We’ve long written about antipsychotics prescribed, off-label, for an array of reasons. Sadly, there is a trend of prescribing the potent medications, such as Seroquel, Zyprexa, Risperdal, and Abilify, to patients with no history of mental illness.
Adriane Fugh-Berman, a physician and associate professor of pharmacology at Georgetown University, described two graduate students who had no symptoms of mental illness, but who were prescribed powerful schizophrenia drugs for the treatment of insomnia, said The Washington Post. “It’s a total outrage,” said Fugh-Berman. “These kids needed some basic sleep [advice], like reducing their intake of caffeine and alcohol, not a highly sedating drug.”
Antipsychotics are approved for serious psychiatric conditions, such as schizophrenia and bipolar disorder; however, they are often used off-label to treat vulnerable populations, such as seniors with dementia—and most recently, Medicaid children. Although atypical antipsychotics’ use is on the rise for a range of off-label conditions, the drugs are only effective for a few such diagnoses. The drugs can also lead to sedation and can contribute to weight gain and diabetes. Drugs can be prescribed at physician discretion yet, these drugs, in particular, are being used to many disorders. Some uses have seen recent approval by the U.S. Food and Drug Administration (FDA); many have not.
Previously, noted The Washington Post, the 11 atypical antipsychotics—most approved in the 1990s—were only prescribed to about 3% of the American population who were diagnosed with the most serious mental illnesses. Today, antipsychotics are being used to treat serious depression, among other ailments, such as anxiety, attention deficit disorder, behavior issues in the very young and very old, and sleep issues.
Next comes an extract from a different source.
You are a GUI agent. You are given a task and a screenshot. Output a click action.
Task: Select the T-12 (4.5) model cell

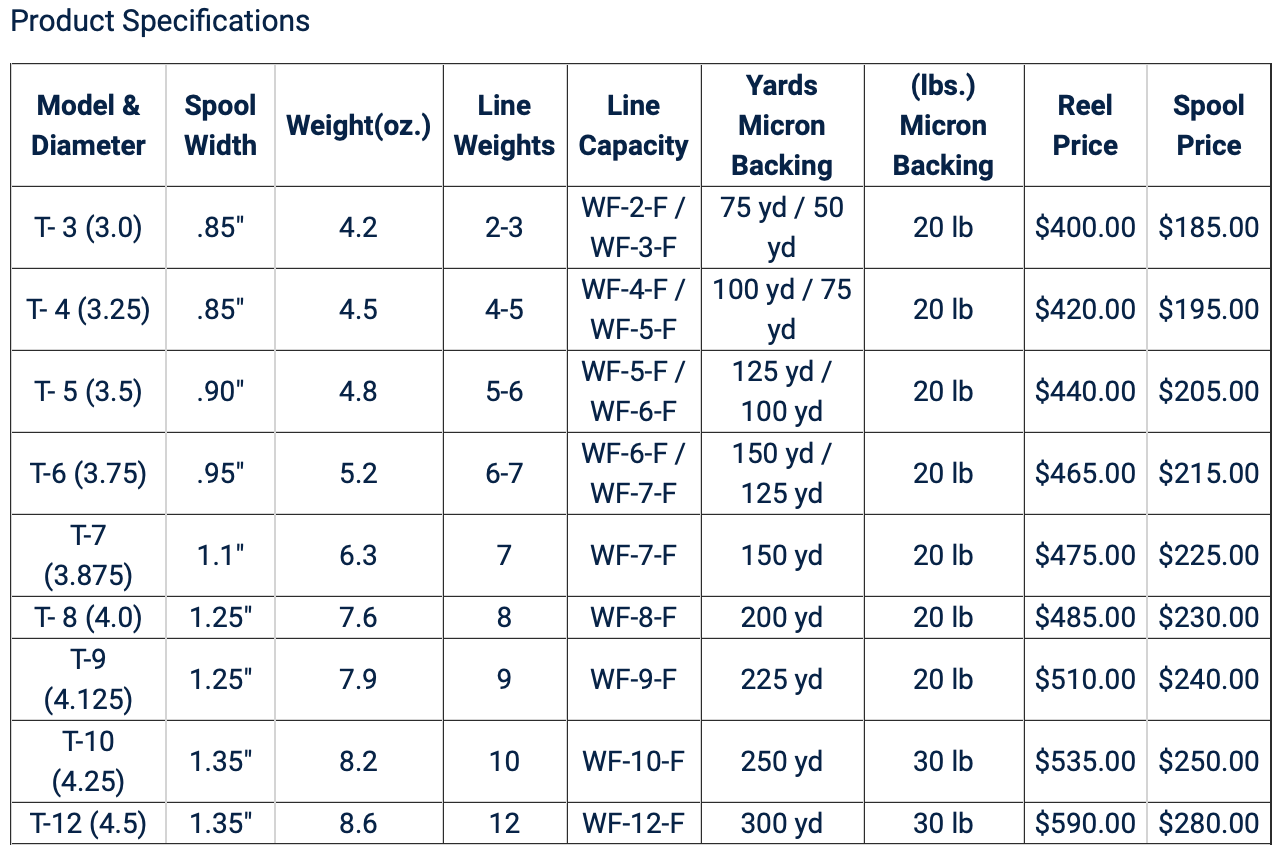tap(88, 824)
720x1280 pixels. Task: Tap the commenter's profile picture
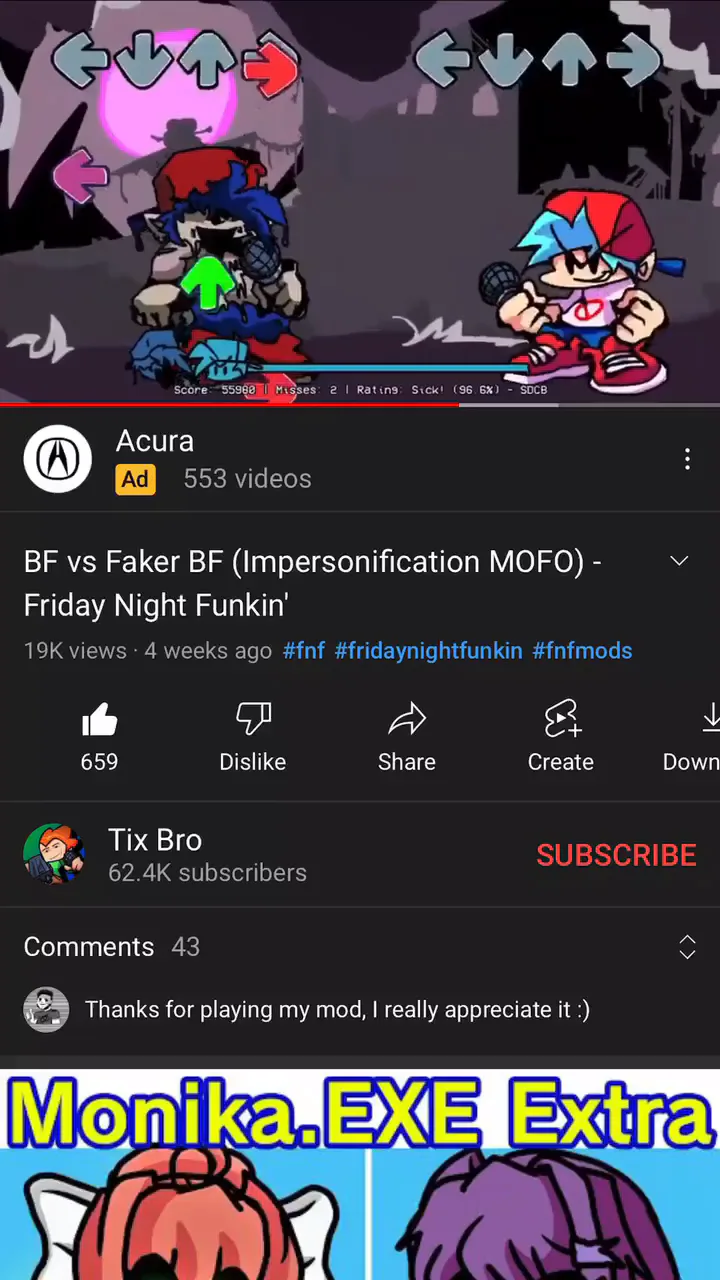(46, 1010)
New antipsychotics, today, actually comprise over 90% of the market, much more than their older generation counterparts. The Washington Post noted that a study, last year, found that off-label antipsychotic prescriptions more than doubled in recent years from 4.4 million in 1995 to 9 million in 2008. A Medco report—Medco is a pharmacy benefits manager—revealed that antipsychotic use in adults increased by a whopping 169% between 2001 and 2010, said The Washington Post.
“Antipsychotics are overused, overpriced and oversold,” said Allen Frances, former chair of psychiatry at Duke University School of Medicine, who headed the task force that wrote the DSM-IV, psychiatry’s go-to book on psychiatric diagnoses, noted The Washington Post. Although careful off-label antipsychotic use might be called for in, for instance, very severe obsessive-compulsive disorder, the drugs are being used “promiscuously, recklessly,” Frances added.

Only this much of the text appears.